Cabinet de Psychothérapie et de Coaching à Auvers-sur-Oise (95)

Le business des émotions de l'enfant

Le business des émotions des enfants

En courses dans les rayons d’un célèbre hypermarché, je tombe nez-à-nez avec une tête de gondole très particulière, contenant des dizaines de livres pour enfants sur les émotions. Si j’ai pris l’habitude, depuis longtemps déjà, de trouver des rayonnages entiers de soupe au bien-être pour adultes, je n’avais pas conscience que la commercialisation du système émotionnel des petits avait pris une telle ampleur.

Bien sûr, il n’y a rien de nouveau ; il s’agit de la continuité d’un processus, mais cela n’interroge pas moins. Nous n’avons jamais été autant préoccupés par les émotions des enfants, alors qu’en parallèle, nous évoluons dans une société où l’adulte est très peu en contact avec les siennes. Y aurait-il un lien ?

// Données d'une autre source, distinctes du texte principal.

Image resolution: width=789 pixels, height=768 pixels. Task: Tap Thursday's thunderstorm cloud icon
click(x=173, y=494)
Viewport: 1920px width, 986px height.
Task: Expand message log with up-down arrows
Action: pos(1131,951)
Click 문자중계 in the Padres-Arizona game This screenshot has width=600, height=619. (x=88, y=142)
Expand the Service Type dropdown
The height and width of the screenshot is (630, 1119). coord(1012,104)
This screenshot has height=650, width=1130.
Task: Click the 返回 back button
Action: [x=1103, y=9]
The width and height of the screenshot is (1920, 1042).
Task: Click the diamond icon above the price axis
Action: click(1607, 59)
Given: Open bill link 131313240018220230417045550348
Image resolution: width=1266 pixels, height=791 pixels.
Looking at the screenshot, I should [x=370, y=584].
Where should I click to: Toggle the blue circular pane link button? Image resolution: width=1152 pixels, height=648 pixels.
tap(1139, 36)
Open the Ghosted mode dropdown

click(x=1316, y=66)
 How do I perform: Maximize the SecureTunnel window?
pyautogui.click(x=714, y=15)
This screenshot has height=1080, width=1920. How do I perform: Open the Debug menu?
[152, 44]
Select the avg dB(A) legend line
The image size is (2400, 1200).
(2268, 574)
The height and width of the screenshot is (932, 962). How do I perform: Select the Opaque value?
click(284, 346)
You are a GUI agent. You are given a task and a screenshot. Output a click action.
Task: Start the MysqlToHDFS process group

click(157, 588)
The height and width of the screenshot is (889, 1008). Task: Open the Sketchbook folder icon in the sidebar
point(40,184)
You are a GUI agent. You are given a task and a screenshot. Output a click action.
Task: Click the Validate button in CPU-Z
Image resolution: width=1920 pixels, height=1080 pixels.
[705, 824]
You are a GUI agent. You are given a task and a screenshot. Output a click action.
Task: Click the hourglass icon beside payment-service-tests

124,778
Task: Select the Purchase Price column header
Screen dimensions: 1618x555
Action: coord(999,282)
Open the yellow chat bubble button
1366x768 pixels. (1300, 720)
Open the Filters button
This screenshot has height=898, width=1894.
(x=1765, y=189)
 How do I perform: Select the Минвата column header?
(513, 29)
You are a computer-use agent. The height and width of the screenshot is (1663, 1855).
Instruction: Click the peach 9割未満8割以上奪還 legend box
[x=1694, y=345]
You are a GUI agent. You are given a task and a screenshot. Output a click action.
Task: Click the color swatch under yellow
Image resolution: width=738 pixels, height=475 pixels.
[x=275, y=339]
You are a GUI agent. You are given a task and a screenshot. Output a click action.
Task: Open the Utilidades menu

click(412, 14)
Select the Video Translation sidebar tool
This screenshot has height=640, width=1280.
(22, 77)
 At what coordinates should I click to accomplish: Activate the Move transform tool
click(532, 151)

Et surtout, serait-il envisageable de laisser les enfants tranquilles avec leurs émotions ? Mettons les pieds dans le plat : serait-il possible que les adultes s’occupent de ce qui les regarde ?

L’enfant du XXIe siècle

La façon d’envisager l’enfant a beaucoup évolué en un demi-siècle. Édifié au statut de personne à part entière par le truchement de la déclaration des droits de l’enfant, il s’octroie une attention très différente aujourd’hui de celle qu’il pouvait attirer hier. Il suffit de visionner des films comme La Guerre des boutons ou les 400 coups pour prendre conscience de la condition de l’enfant dans les années cinquante-soixante, à l’époque où l’on servait encore du vin à la cantine (interdit par une circulaire ministérielle en 1956), où les gifles et les coups pleuvaient sous caution éducative et où on se préoccupait peu de l’intériorité des mômes.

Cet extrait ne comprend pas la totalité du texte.